Problem description: What is needed is a verbatim copy of all the records.

Data items:
+--
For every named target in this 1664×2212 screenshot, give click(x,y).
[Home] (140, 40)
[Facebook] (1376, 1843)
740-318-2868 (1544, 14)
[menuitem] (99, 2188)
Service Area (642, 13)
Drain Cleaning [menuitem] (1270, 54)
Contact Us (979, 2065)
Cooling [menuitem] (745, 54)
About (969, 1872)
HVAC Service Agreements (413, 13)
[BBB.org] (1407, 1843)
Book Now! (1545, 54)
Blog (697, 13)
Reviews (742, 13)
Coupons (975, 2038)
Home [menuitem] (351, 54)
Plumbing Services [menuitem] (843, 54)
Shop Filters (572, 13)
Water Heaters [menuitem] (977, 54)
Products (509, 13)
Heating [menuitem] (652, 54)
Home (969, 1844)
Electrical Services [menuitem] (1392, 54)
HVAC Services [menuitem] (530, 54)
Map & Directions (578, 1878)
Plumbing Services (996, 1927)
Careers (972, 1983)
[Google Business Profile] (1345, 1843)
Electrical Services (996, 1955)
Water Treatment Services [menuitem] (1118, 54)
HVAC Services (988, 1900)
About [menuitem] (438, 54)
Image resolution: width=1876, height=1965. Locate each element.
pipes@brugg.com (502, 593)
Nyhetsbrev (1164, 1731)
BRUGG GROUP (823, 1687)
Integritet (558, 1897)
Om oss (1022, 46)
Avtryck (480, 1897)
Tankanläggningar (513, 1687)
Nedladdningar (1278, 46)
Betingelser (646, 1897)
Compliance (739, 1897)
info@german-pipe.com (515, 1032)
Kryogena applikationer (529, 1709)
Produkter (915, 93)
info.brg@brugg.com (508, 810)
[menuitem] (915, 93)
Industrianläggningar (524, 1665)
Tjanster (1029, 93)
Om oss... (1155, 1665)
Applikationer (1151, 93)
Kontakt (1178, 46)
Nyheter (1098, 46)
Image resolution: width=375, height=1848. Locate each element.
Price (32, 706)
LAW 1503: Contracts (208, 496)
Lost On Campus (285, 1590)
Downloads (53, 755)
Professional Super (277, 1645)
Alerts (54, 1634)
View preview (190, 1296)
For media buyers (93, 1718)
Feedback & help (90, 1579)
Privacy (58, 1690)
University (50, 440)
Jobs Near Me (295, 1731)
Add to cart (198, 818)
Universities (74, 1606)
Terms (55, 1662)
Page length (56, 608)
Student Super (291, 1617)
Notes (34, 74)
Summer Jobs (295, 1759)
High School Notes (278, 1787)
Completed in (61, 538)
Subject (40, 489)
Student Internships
+--
Answer section:
For every named target in this 1664×2212 screenshot, give click(x,y).
[Home] (140, 40)
[Facebook] (1376, 1843)
740-318-2868 (1544, 14)
[menuitem] (99, 2188)
Service Area (642, 13)
Drain Cleaning [menuitem] (1270, 54)
Contact Us (979, 2065)
Cooling [menuitem] (745, 54)
About (969, 1872)
HVAC Service Agreements (413, 13)
[BBB.org] (1407, 1843)
Book Now! (1545, 54)
Blog (697, 13)
Reviews (742, 13)
Coupons (975, 2038)
Home [menuitem] (351, 54)
Plumbing Services [menuitem] (843, 54)
Shop Filters (572, 13)
Water Heaters [menuitem] (977, 54)
Products (509, 13)
Heating [menuitem] (652, 54)
Home (969, 1844)
Electrical Services [menuitem] (1392, 54)
HVAC Services [menuitem] (530, 54)
Map & Directions (578, 1878)
Plumbing Services (996, 1927)
Careers (972, 1983)
[Google Business Profile] (1345, 1843)
Electrical Services (996, 1955)
Water Treatment Services [menuitem] (1118, 54)
HVAC Services (988, 1900)
About [menuitem] (438, 54)
Image resolution: width=1876, height=1965. Locate each element.
pipes@brugg.com (502, 593)
Nyhetsbrev (1164, 1731)
BRUGG GROUP (823, 1687)
Integritet (558, 1897)
Om oss (1022, 46)
Avtryck (480, 1897)
Tankanläggningar (513, 1687)
Nedladdningar (1278, 46)
Betingelser (646, 1897)
Compliance (739, 1897)
info@german-pipe.com (515, 1032)
Kryogena applikationer (529, 1709)
Produkter (915, 93)
info.brg@brugg.com (508, 810)
[menuitem] (915, 93)
Industrianläggningar (524, 1665)
Tjanster (1029, 93)
Om oss... (1155, 1665)
Applikationer (1151, 93)
Kontakt (1178, 46)
Nyheter (1098, 46)
Image resolution: width=375, height=1848. Locate each element.
Price (32, 706)
LAW 1503: Contracts (208, 496)
Lost On Campus (285, 1590)
Downloads (53, 755)
Professional Super (277, 1645)
Alerts (54, 1634)
View preview (190, 1296)
For media buyers (93, 1718)
Feedback & help (90, 1579)
Privacy (58, 1690)
University (50, 440)
Jobs Near Me (295, 1731)
Add to cart (198, 818)
Universities (74, 1606)
Terms (55, 1662)
Page length (56, 608)
Student Super (291, 1617)
Notes (34, 74)
Summer Jobs (295, 1759)
High School Notes (278, 1787)
Completed in (61, 538)
Subject (40, 489)
Student Internships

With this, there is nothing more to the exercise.